En la determinación del monto de las indemnizaciones, propone el proyecto del oficialismo, quedarán excluidos de la base salarial el aguinaldo, los premios, bonificaciones y todo reconocimiento de gastos, como puede ser el pago de la cuenta del teléfono celular. En definitiva, ante un despido sin causa, el trabajador recibiría menos de lo que debería cobrar con la ley actual.

Otro punto resistido por los sindicatos es la creación del “fondo de cese laboral”. El proyecto establece que las empresas deben aportar todos los meses un monto fijo por cada uno de sus empleados. En caso de despido, la indemnización será afrontada con ese dinero, administrado por un ente con representación de trabajadores y empresarios.

Ante la resistencia de los sindicatos, el proyecto de Pinedo eliminó los artículos que facilitaban la tercerización y la subcontratación, así como los que flexibilizaban el criterio conocido como ius variandi, que prohíbe la modificación unilateral de las condiciones de trabajo por parte del empleador.

La iniciativa mantiene, en cambio, la limitación del concepto de “irrenunciablidad”, que estipula que son nulos los acuerdos entre empleadores y empleados que impliquen un retroceso en las condiciones de trabajo. De acuerdo con el proyecto, se podrá renunciar a los contratos individuales que sean superadores de los convenios colectivos del sector correspondiente.

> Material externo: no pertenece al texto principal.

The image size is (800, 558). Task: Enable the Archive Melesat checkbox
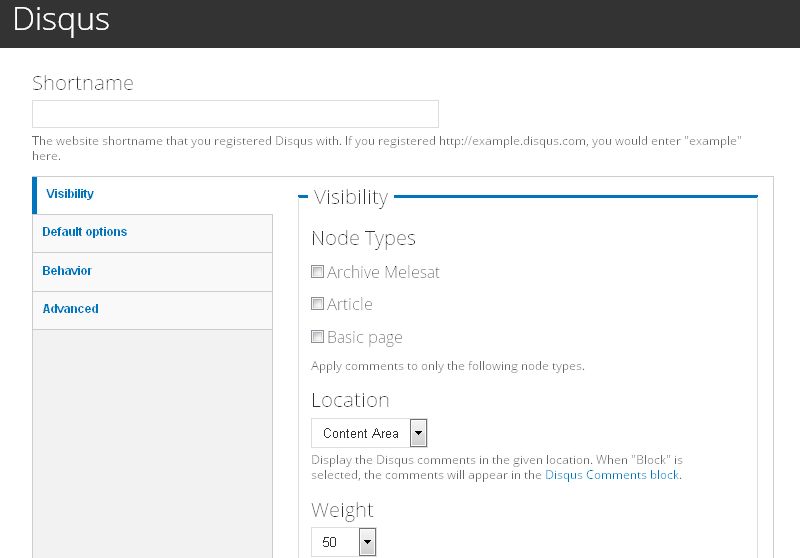tap(318, 271)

Si se confirma la advertencia opositora y la reforma no avanza, el oficialismo deberá conformarse con abordar el resto de la agenda pendiente. No es una tarea exenta de obstáculos. El peronismo en el Senado ya avisó también que no apoyará la reforma electoral. El escenario, lo saben las principales espadas de Cambiemos en el Congreso, se irá complicando a medida que se instale la batalla por las elecciones de 2019.